Excerpt provided:
** START **

In Depth

Steve Jobs: The Man in the Machine – hatchet job or welcome corrective?

Fans of Steve Jobs are not pleased with a new documentary they're calling 'a vicious takedown'

Steve Jobs

A new documentary about the late Apple chief co-founder, Steve Jobs: Man in the Machine, sets out to examine the dark side of the business genius.

The film, by Oscar-winning documentary filmmaker Alex Gibney, director of Enron: The Smartest Guys in the Room, and more recently the Scientology documentary Going Clear, premiered at South by South West, the music and film festival in Austin, Texas. Some commentators have called it a vicious character assassination, while others have welcomed it as a corrective to the cult of Jobs.

Gibney spent nearly three years on the project, which takes a mostly chronological look at Jobs's life. The filmmaker interviewed around 50 people who knew and worked with Jobs, though Apple Inc. didn't participate.    

Marlow Stern in the Daily Beast calls the film a "hatchet job" and a "blistering takedown" that depicts Jobs as "Mephistopheles in a black mock turtleneck" and an "endlessly alluring megalomaniac who terrorises the people closest to him."

The film shows Jobs's sinister side, from his denials that he was the father of his high school sweetheart's child, to the time he allegedly swindled his genius engineering pal Steve Wozniak out of a bonus by selling a game Wozniak had designed to Atari. It even accuses the Apple co-founder of parking in handicapped spaces in his silver Mercedes.

Stern calls the documentary "a film wholly unworthy of its subject; a viciously one-sided examination of a remarkably complex individual".

** END **

Items:
** START **

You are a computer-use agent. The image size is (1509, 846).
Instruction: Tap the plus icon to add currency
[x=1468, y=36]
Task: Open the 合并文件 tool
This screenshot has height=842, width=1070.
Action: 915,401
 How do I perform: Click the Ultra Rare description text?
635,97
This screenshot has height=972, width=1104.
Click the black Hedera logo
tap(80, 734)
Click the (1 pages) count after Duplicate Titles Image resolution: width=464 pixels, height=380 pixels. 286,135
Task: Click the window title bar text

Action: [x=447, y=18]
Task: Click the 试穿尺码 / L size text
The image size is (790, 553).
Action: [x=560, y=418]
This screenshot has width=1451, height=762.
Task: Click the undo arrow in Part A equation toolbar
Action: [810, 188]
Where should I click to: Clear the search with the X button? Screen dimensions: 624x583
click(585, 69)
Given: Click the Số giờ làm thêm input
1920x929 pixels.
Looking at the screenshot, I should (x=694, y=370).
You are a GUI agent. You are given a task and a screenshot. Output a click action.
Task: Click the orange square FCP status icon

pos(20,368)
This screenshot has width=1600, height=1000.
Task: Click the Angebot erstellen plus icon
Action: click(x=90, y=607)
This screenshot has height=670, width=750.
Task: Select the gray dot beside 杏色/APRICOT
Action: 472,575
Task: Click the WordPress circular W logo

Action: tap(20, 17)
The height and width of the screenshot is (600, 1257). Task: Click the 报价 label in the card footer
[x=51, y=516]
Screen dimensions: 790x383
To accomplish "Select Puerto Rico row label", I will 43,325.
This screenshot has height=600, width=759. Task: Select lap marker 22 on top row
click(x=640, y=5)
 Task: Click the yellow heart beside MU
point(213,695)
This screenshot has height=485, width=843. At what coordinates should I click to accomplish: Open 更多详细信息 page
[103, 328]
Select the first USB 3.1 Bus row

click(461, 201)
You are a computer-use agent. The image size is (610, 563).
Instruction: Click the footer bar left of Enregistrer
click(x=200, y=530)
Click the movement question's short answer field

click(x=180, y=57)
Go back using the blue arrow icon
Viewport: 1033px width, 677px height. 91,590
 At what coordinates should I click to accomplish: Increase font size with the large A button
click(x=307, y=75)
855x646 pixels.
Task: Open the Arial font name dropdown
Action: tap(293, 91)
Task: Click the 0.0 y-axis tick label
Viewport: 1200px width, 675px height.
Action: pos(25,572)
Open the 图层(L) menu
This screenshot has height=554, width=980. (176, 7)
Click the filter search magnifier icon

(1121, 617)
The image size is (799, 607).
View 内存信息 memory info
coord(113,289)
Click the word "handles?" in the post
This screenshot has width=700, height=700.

** END **

Problem description: Copy from the article on the Steve Jobs documentary the part that opens with the words "The film, by" and closes with "cult of Jobs.".

The solution:
The film, by Oscar-winning documentary filmmaker Alex Gibney, director of Enron: The Smartest Guys in the Room, and more recently the Scientology documentary Going Clear, premiered at South by South West, the music and film festival in Austin, Texas. Some commentators have called it a vicious character assassination, while others have welcomed it as a corrective to the cult of Jobs.